┌─ DATA FOR REVIEW
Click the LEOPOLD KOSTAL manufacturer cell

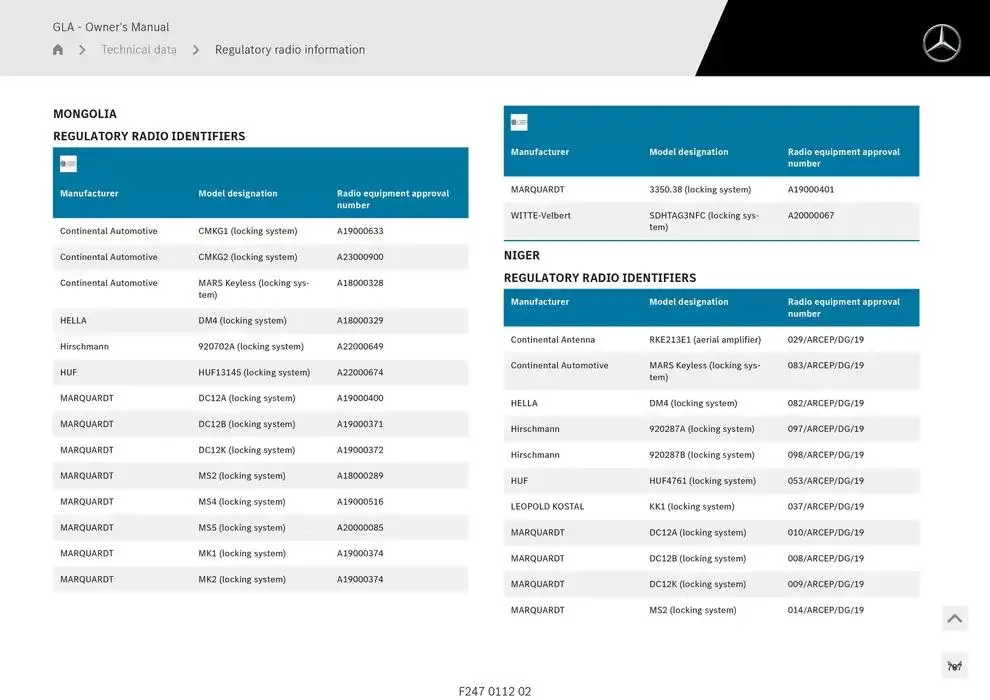point(548,507)
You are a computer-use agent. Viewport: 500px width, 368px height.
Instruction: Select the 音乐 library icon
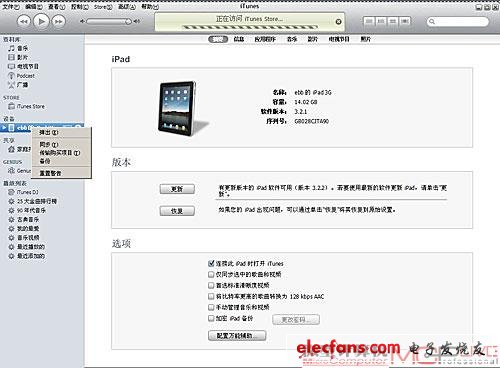pos(11,48)
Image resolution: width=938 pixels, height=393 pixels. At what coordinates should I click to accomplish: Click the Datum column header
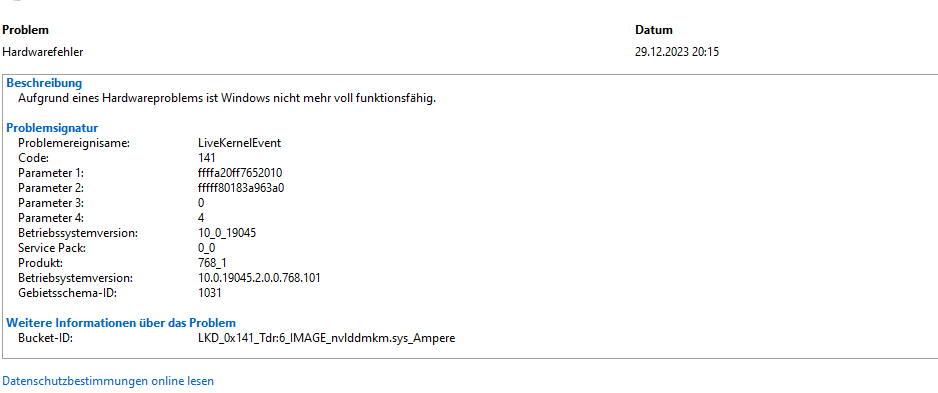pyautogui.click(x=654, y=30)
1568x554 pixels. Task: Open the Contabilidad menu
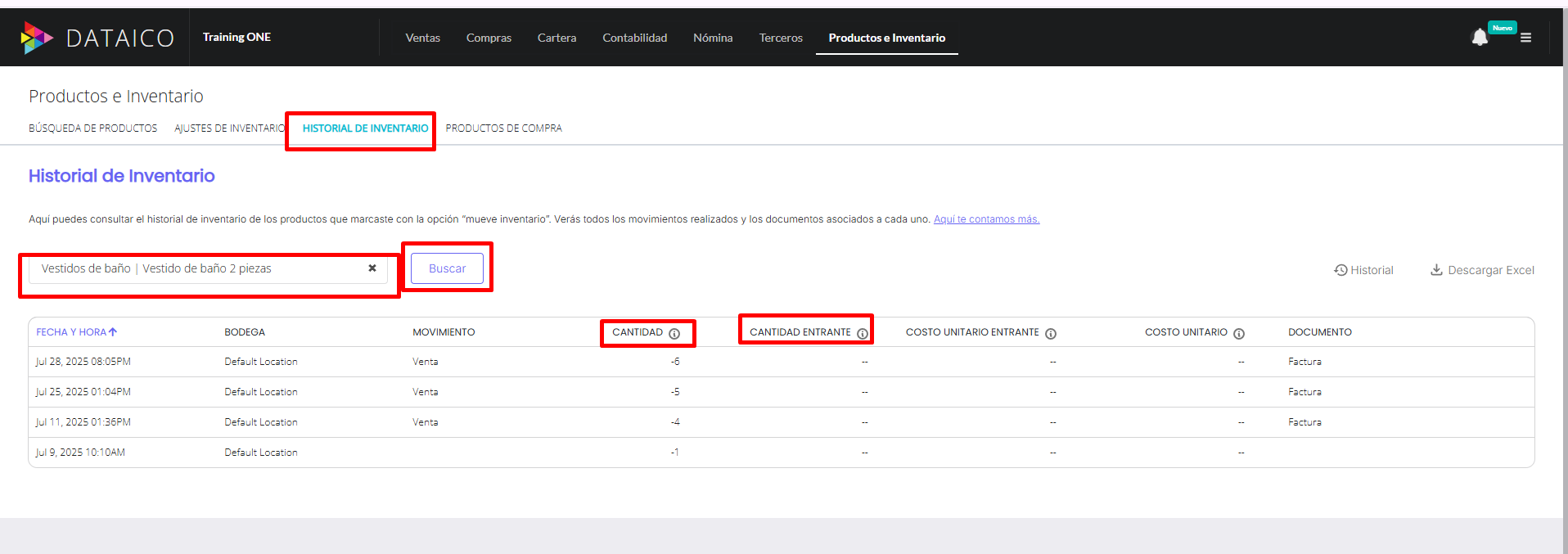634,38
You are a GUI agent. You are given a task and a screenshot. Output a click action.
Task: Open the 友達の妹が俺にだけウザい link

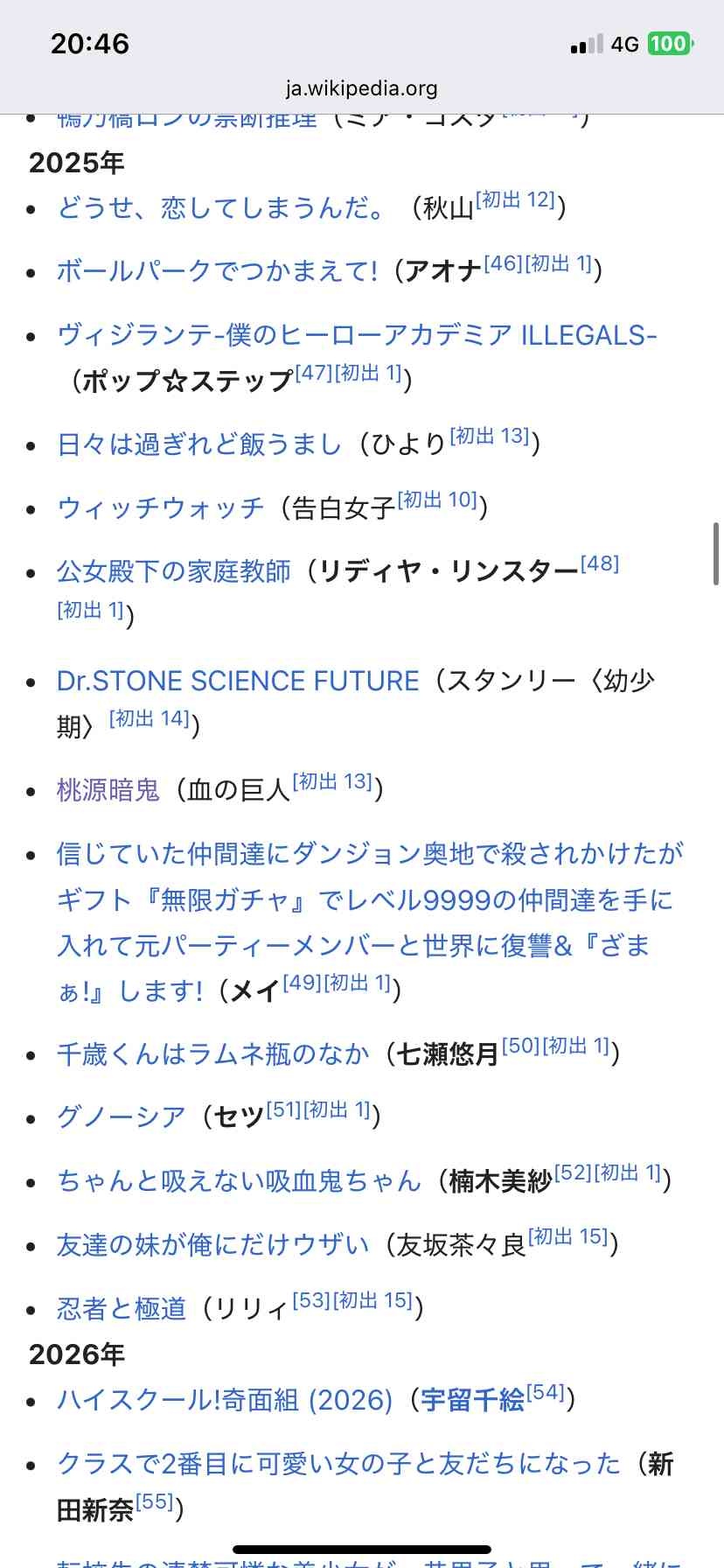[x=212, y=1244]
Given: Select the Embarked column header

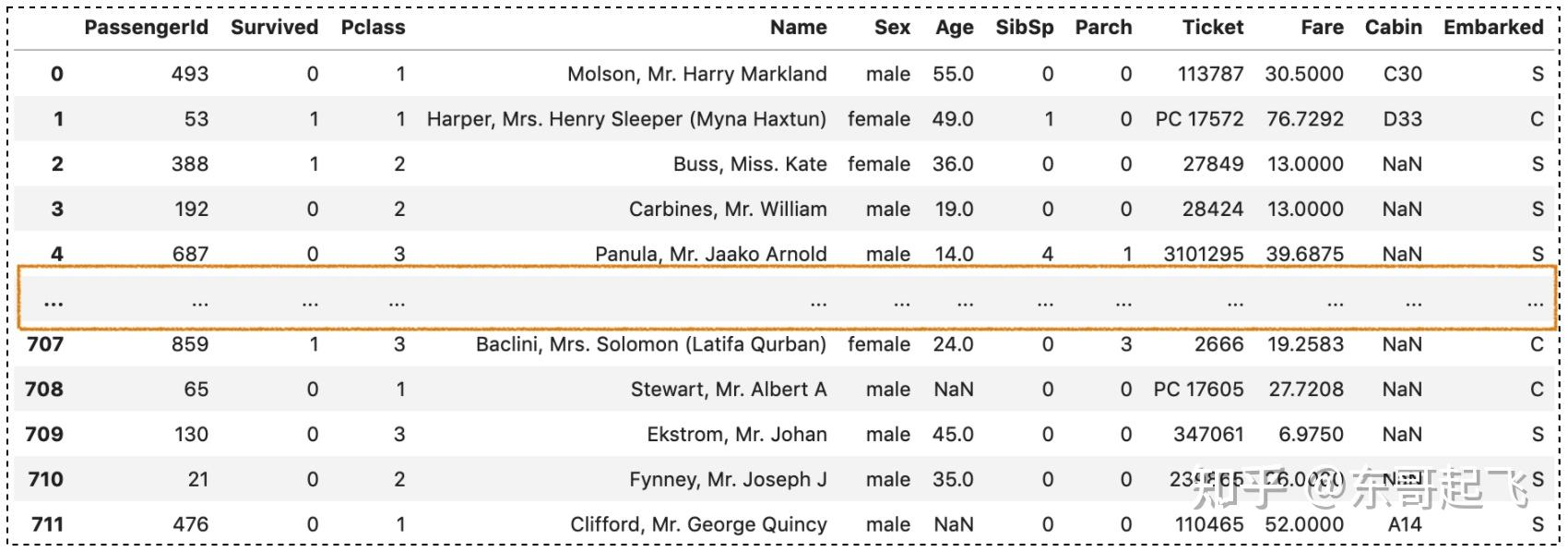Looking at the screenshot, I should point(1492,28).
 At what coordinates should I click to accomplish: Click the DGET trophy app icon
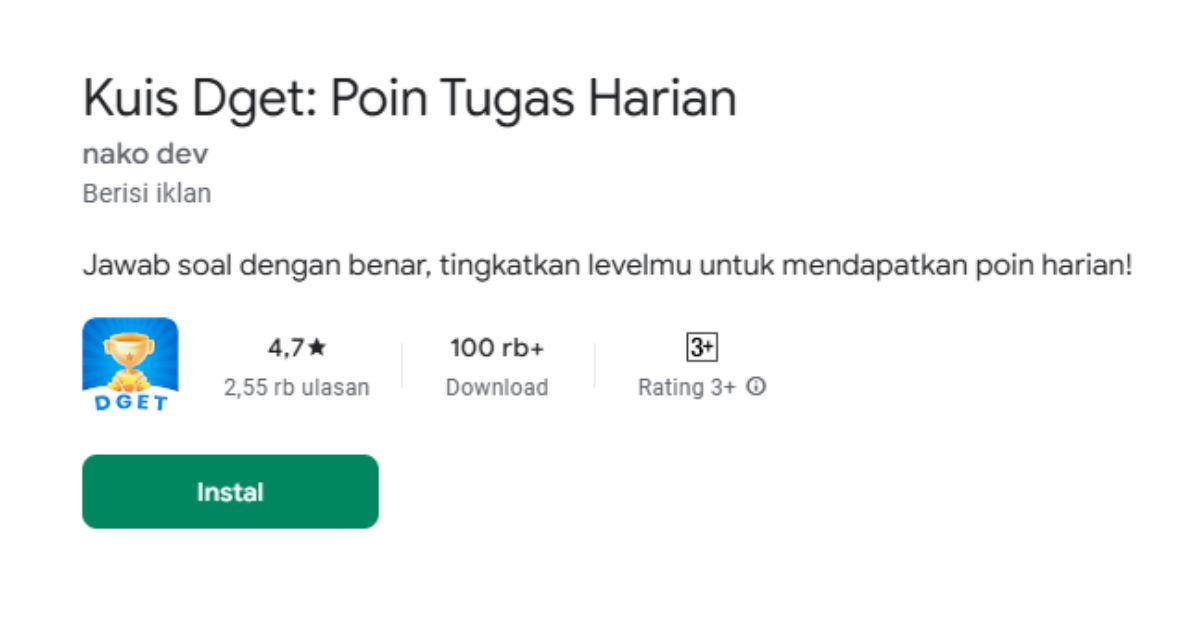pyautogui.click(x=130, y=366)

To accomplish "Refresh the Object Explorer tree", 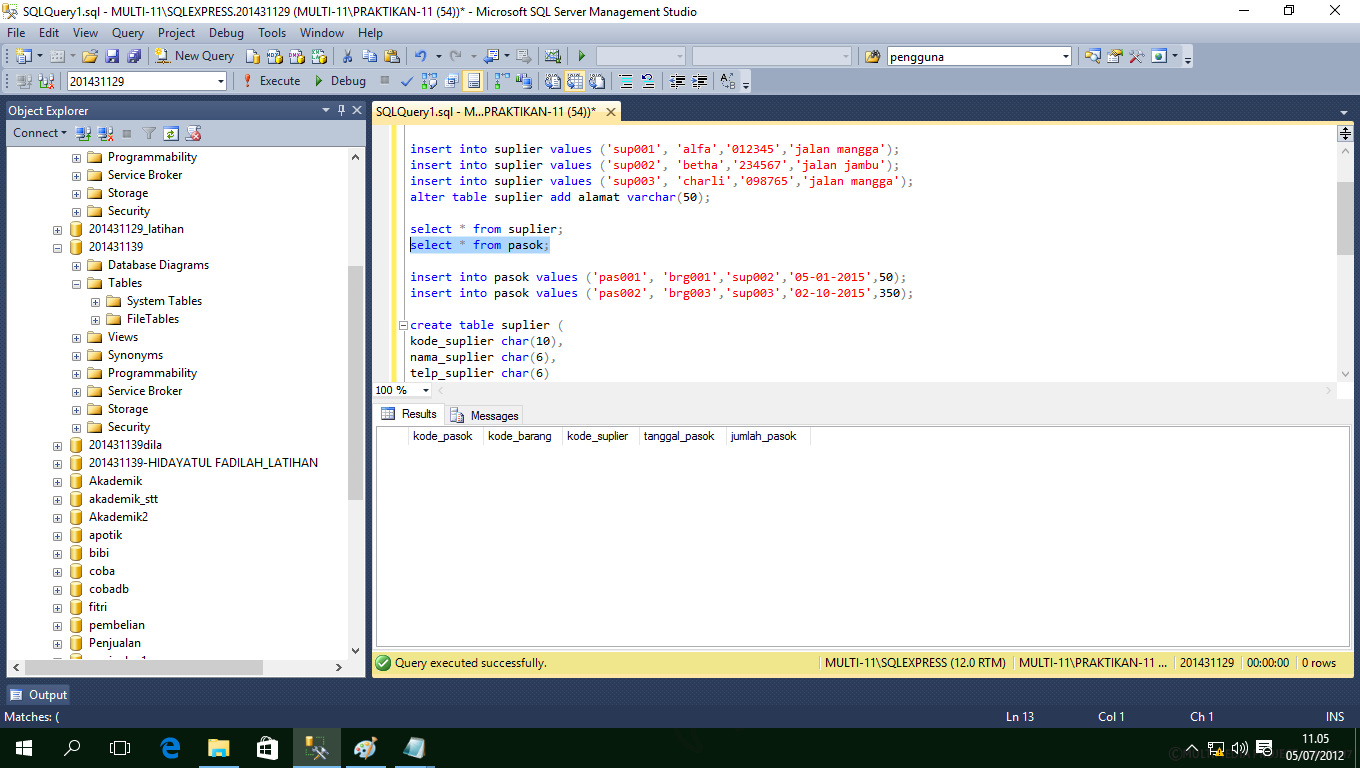I will pos(171,133).
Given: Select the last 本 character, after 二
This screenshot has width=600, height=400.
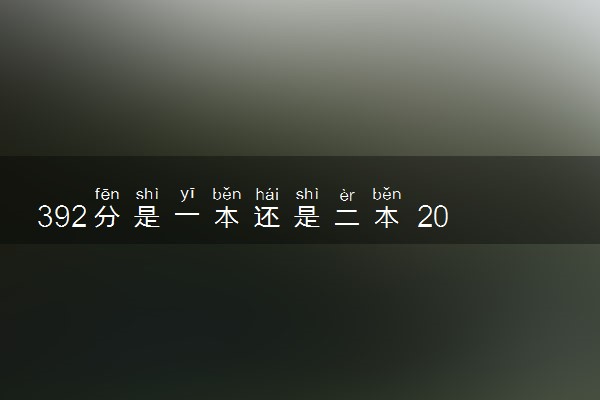Looking at the screenshot, I should coord(387,217).

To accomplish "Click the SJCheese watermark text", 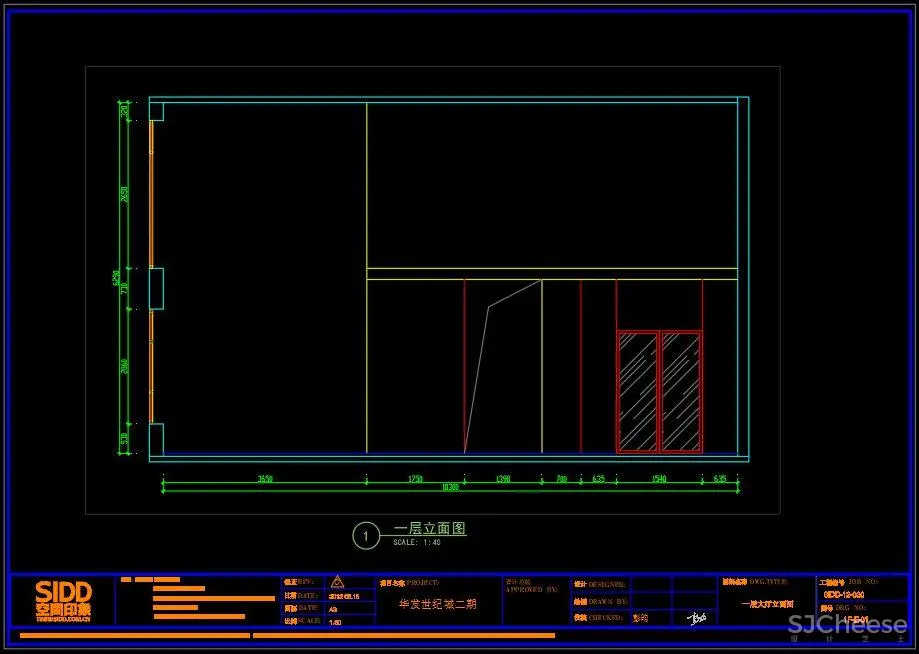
└─
EXERCISE INSTRUCTIONS - The answer is each line from the entries above in which the word "agent" occurs.

RESULT FOR THIS EXERCISE -
You are a computer-use agent. Viewport: 500px width, 368px height.
You are a GUI agent. You are given a task and a screenshot. Output a click action.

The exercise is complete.